+++ Provided records

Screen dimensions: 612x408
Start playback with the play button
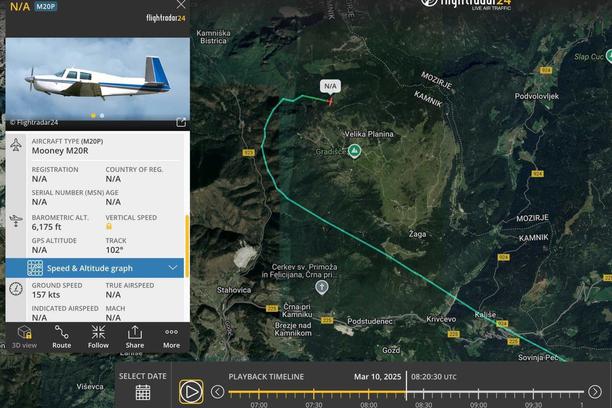point(191,392)
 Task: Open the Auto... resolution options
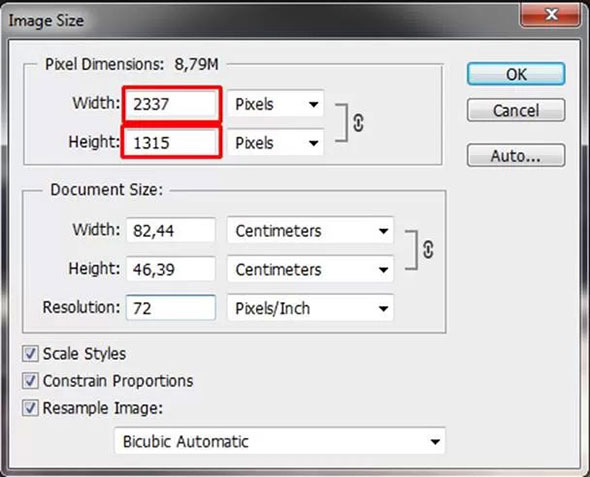tap(516, 155)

++++++

What to do —
Take the entries shown above and quote them verbatim, passing over the pictures.

Response —
Screen dimensions: 612x408
Start playback with the play button
point(191,392)
 Task: Open the Auto... resolution options
tap(516, 155)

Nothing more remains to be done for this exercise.